2g. Statistical Analysis
The primary study objective was to compare population-based rates of influenza-associated hospitalizations in adults aged ≥50 years living in two Tennessee counties, one with a school-based immunization program (Knox) and the other without such a program (Davidson). Rates of influenza-associated hospitalizations were defined as the seasonal weighted number of hospitalizations attributable to influenza-related acute respiratory tract infections or non-localizing fever divided by the county population according to 2006 U.S. census estimates, multiplied by 1000. The observed number of enrolled hospitalizations was weighed to account for sampling days, number of eligible patients, and hospital market share (defined below). Adults with indeterminate PCR results were considered eligible but non-enrolled. Rates were calculated for adults 50-64 years and ≥65 years of age for each county and 95% confidence intervals and rate differences were determined using 1000 bootstrap samples. P values of rate comparisons were determined by the widest confidence interval excluding zero using the 1000 bootstrap samples.
Since we assumed that school-based immunization would have a major effect on county disease rates, this study was powered to detect a 50% lower rate in the intervention than the control county.

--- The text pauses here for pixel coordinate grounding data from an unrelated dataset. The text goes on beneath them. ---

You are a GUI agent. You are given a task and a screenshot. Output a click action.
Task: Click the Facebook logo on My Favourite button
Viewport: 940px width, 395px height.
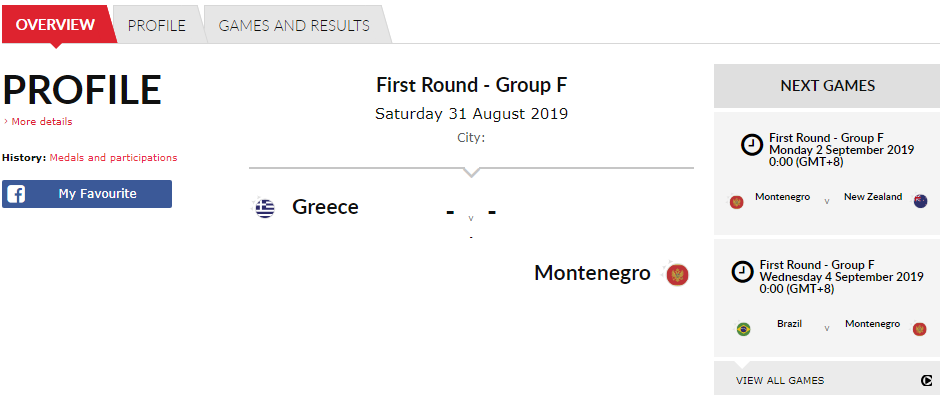(x=16, y=194)
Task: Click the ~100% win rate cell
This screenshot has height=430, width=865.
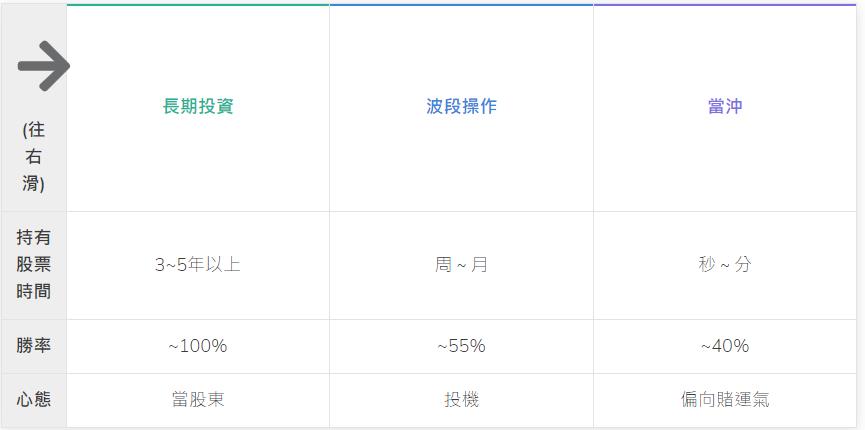Action: click(x=198, y=346)
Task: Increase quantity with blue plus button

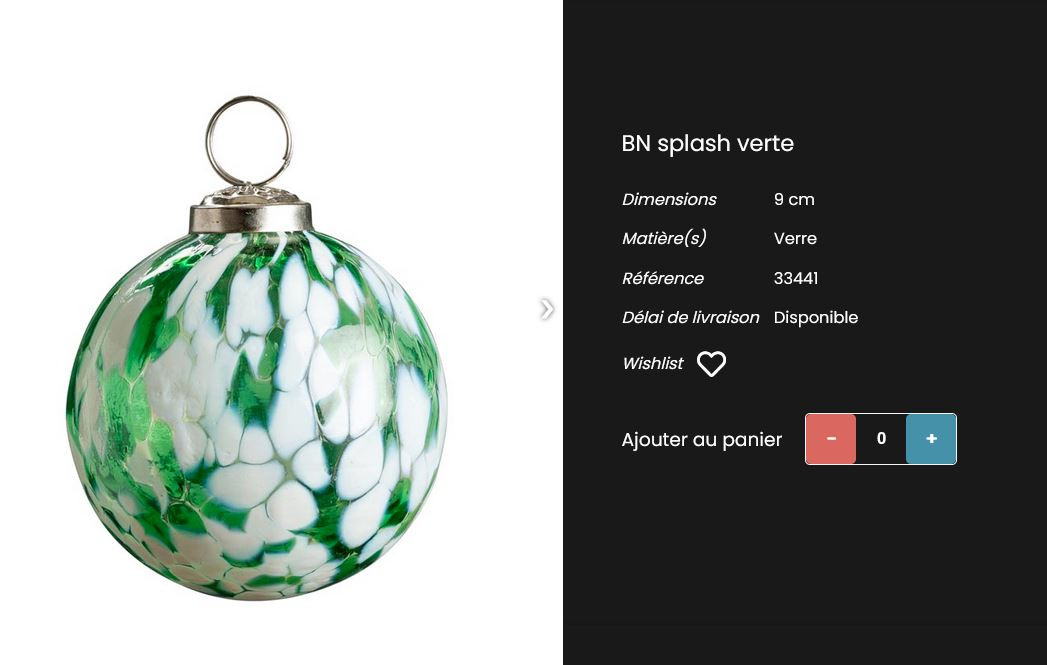Action: pos(931,439)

In low and moderate influenza seasons with projected influenza hospitalization rates of 1.29 and 2.57 per 1000 population, respectively, we projected >80% power to detect relative rates of 0.39 and 0.55 in the intervention county.
2h. Market Share
The Tennessee Hospital Discharge Database, an electronic database that reports all hospitalizations and emergency department discharges in the state, was used to establish where Davidson and Knox County residents with ARI or non-localizing fever were admitted, and what proportion of those admissions occurred in the surveillance hospitals in each county. Specific International Classification of Diseases version 9 (ICD-9) codes used to define ARI or non-localizing fever included: 036.2, 038, 079.9, 320, 321, 323, 381-383, 410, 411, 413, 428, 460-466, 480-487, 490-494, 496, 507, 510-514, 518.81, 780.6, 771.8, 786, 790.7, 799.02,995.91 and 995.92.